William Eckels, a single father, gained custody of Elijah when Elijah was 10 months old. Elijah’s mother — William Eckels’ fiancee at the time — was killed in a car accident.

William worked odd jobs for low pay — mowing lawns, pouring concrete. He was barely able to pay his bills. He needed child care to keep working, but he worried about the kind of care his son would get for the money he could spend.

“I didn’t want him playing in a driveway,” he said.

A friend at church told him about TOP and encouraged him to apply. The program offers scholarships by blending funding from grants, private donors and child care subsidies from the Kansas Department of Children and Families, said Stevens, the TOP executive director.

“Families need to come,” she said. The three TOP centers serve about 600 children.

“Don’t just assume there’s no space,” Stevens said. ” . We want to help you help your children, so we say just give us the chance to find out if you qualify.”

Running the three TOP learning centers costs nearly $5.3 million a year, according to TOP officials.

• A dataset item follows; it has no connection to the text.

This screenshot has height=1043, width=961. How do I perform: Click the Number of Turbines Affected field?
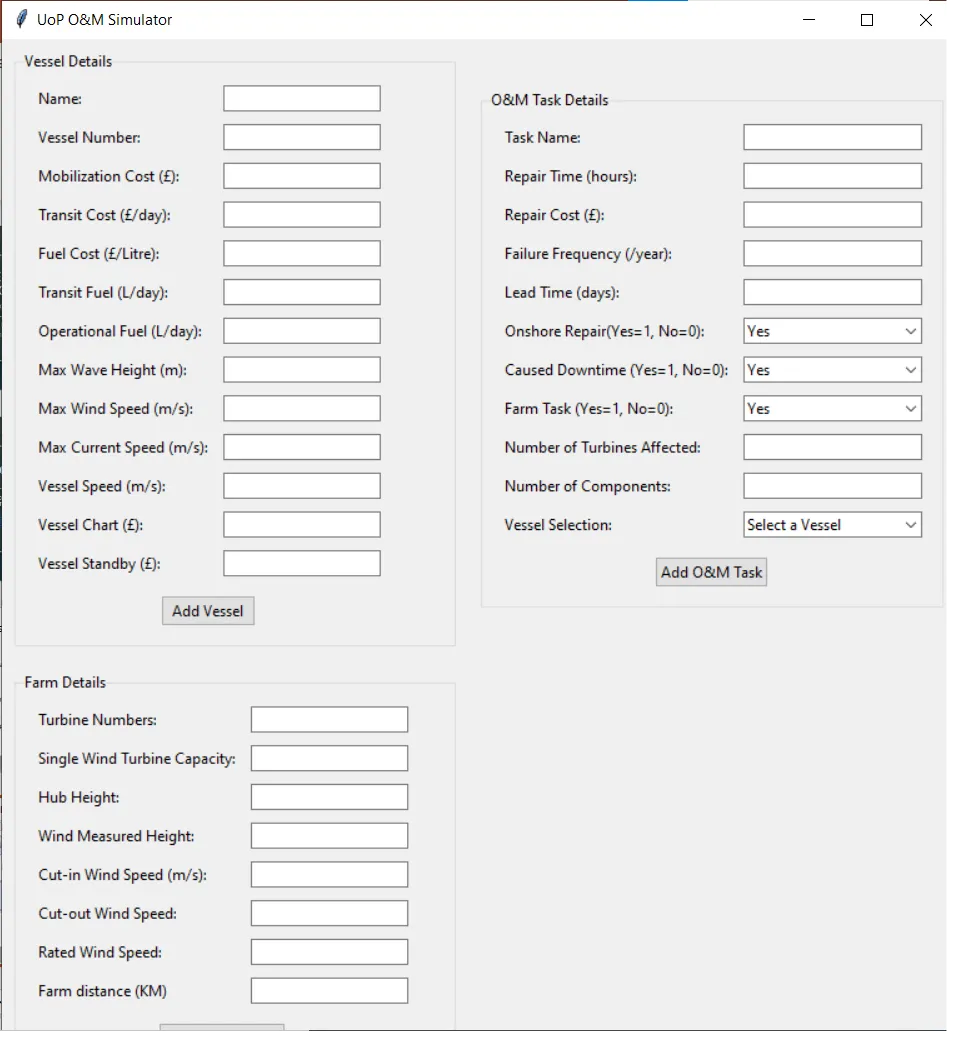(832, 447)
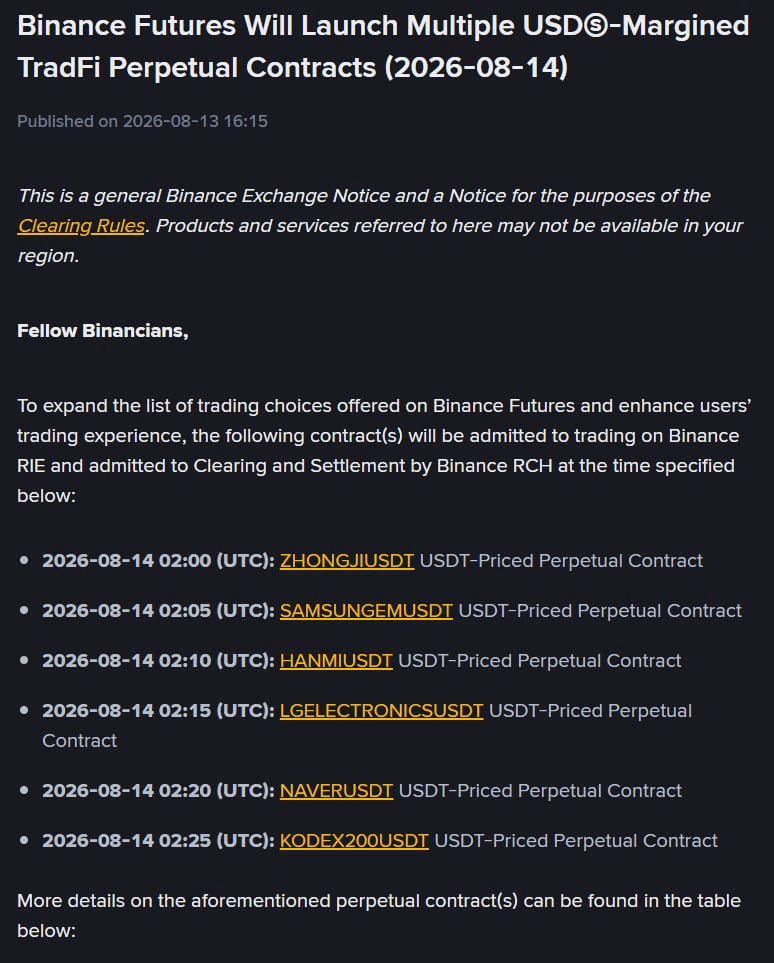The image size is (774, 963).
Task: Open the NAVERUSDT contract link
Action: click(x=336, y=790)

Funding comes from a combination of public and private sources, including an endowment from founder Barry Downing, grants, donations, and contracts with the Wichita and Derby school districts and Head Start.

At enrollment, parents sign a contract pledging to get their child to school at least 85 percent of the time. TOP counselors connect them to resources in the community where they can get clothes, food and health care, as well as help managing finances or learning English.

If a parent wants to pursue a high school diploma or associate degree, TOP partners with Butler Community College and Wichita Area Technical College to help with tuition.

“It’s amazing to be able to watch the change that happens, because people didn’t know that the opportunities even existed,” Stevens said. “If our work is to help children get out of poverty, we have to help our families, too. Because the children can’t do it by themselves.”

That’s where Parent Cafe workshops come in. The schools offer pizza or other snacks as an incentive for busy families to stop and learn about early childhood brain research, local library resources or how to advocate for your child at school.

Eckels, inspired by what he’s learned in his son’s classroom and at parent workshops, is considering returning to school to pursue a degree in education. He thinks he’d like to be a preschool or elementary school teacher.

“They say knowledge is power, and it’s true,” he said. “Once you’re empowered, you can do anything.”